Depuis 2021, les personnes qui obtiennent le permis d’élève conducteur pour voitures de tourisme avant leur vingtième anniversaire passent obligatoirement par une phase de conduite accompagnée de douze mois. Auparavant, toute personne âgée de 18 ans pouvait se présenter à l’examen dès qu’elle s’estimait prête. Afin que le permis de conduire puisse tout de même être obtenu à 18 ans, l’âge requis pour obtenir le permis d’élève conducteur a été abaissé à 17 ans. Sur mandat du Conseil fédéral, l’Office fédéral des routes (OFROU) a évalué les conséquences de ces changements. L’analyse montre que l’objectif visé d’améliorer la sécurité routière a été atteint. Une baisse significative du taux d’accidents pour l’année suivant la fin de la formation à la conduite a été constatée. Les changements ont par ailleurs eu un effet positif sur le taux de succès à l’examen pratique, ainsi que sur le nombre de retraits de permis lors de la première année de conduite après l’examen.

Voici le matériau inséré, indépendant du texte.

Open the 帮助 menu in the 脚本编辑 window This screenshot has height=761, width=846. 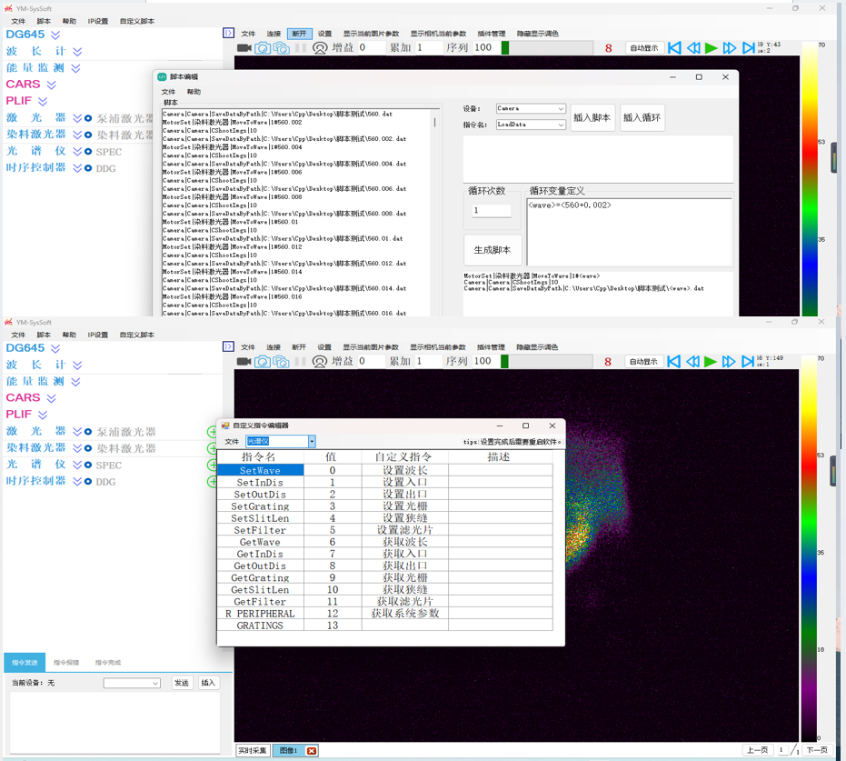point(194,92)
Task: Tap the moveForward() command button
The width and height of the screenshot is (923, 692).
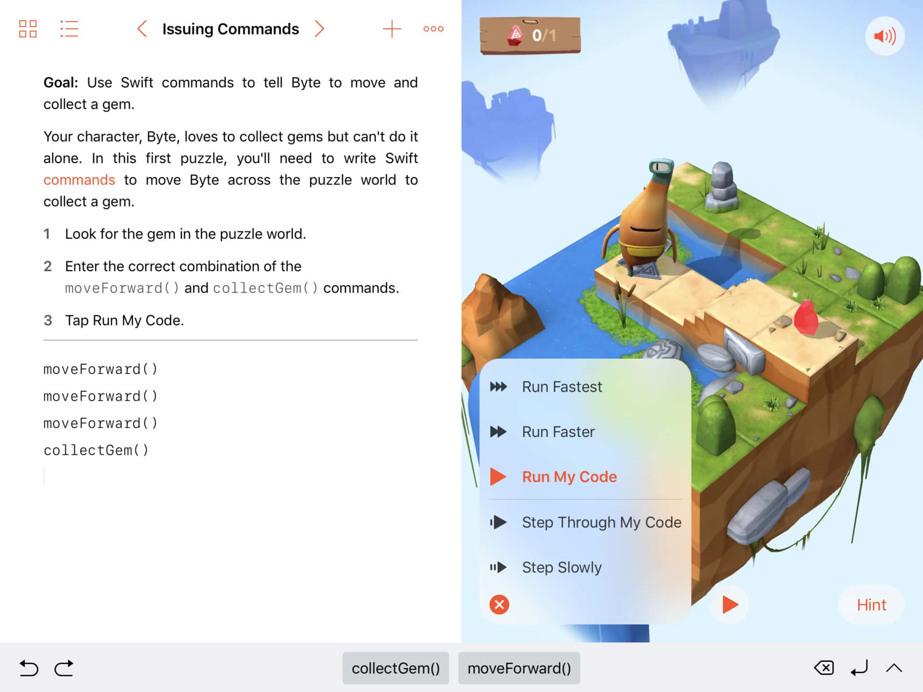Action: [519, 668]
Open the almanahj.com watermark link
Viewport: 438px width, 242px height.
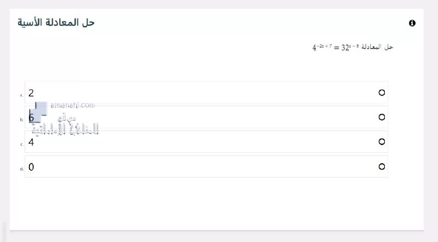(73, 105)
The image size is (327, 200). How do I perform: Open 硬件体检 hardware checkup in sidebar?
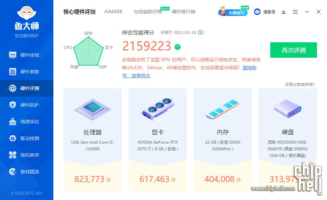click(27, 55)
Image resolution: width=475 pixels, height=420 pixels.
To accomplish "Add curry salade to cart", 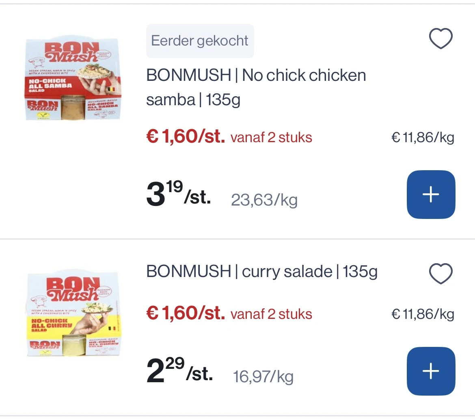I will 431,371.
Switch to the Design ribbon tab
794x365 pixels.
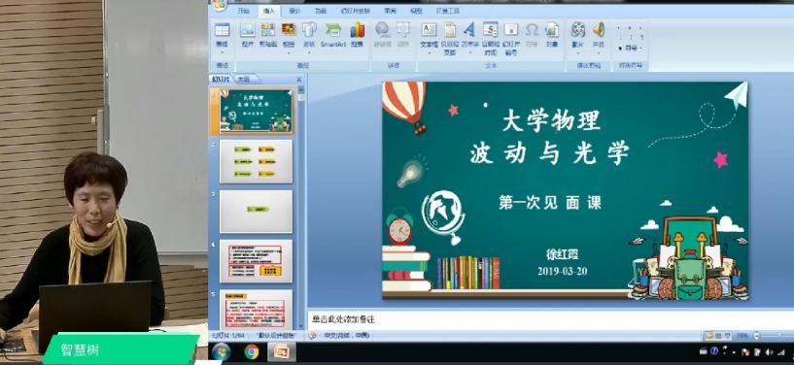coord(294,11)
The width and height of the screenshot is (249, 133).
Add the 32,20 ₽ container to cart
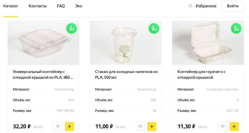coord(70,126)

Sur la base des résultats de cette évaluation, le Conseil fédéral conclut qu'il n’est pas nécessaire d’adapter la nouvelle réglementation.
Prise de position de L-drive Suisse : pourquoi le rapport de l'OFROU soulève plus de questions qu'il n'apporte de réponses
Le rapport d'évaluation de l'OFROU conclut que la sécurité routière s'est « très probablement améliorée ». L-drive Suisse partage cet objectif, mais doute de la validité de cette conclusion. En effet, le rapport occulte des éléments essentiels : ainsi, le taux d’accidents n’est pas mesuré par kilomètre parcouru, mais par titulaire de permis d’élève conducteur. Comme il est prouvé que l’on roule davantage depuis la nouvelle réglementation, la baisse de 18 % indiquée est faussée statistiquement — en faveur d’un résultat positif. Le rapport reconnaît lui-même cette lacune, mais n’en tire aucune conséquence.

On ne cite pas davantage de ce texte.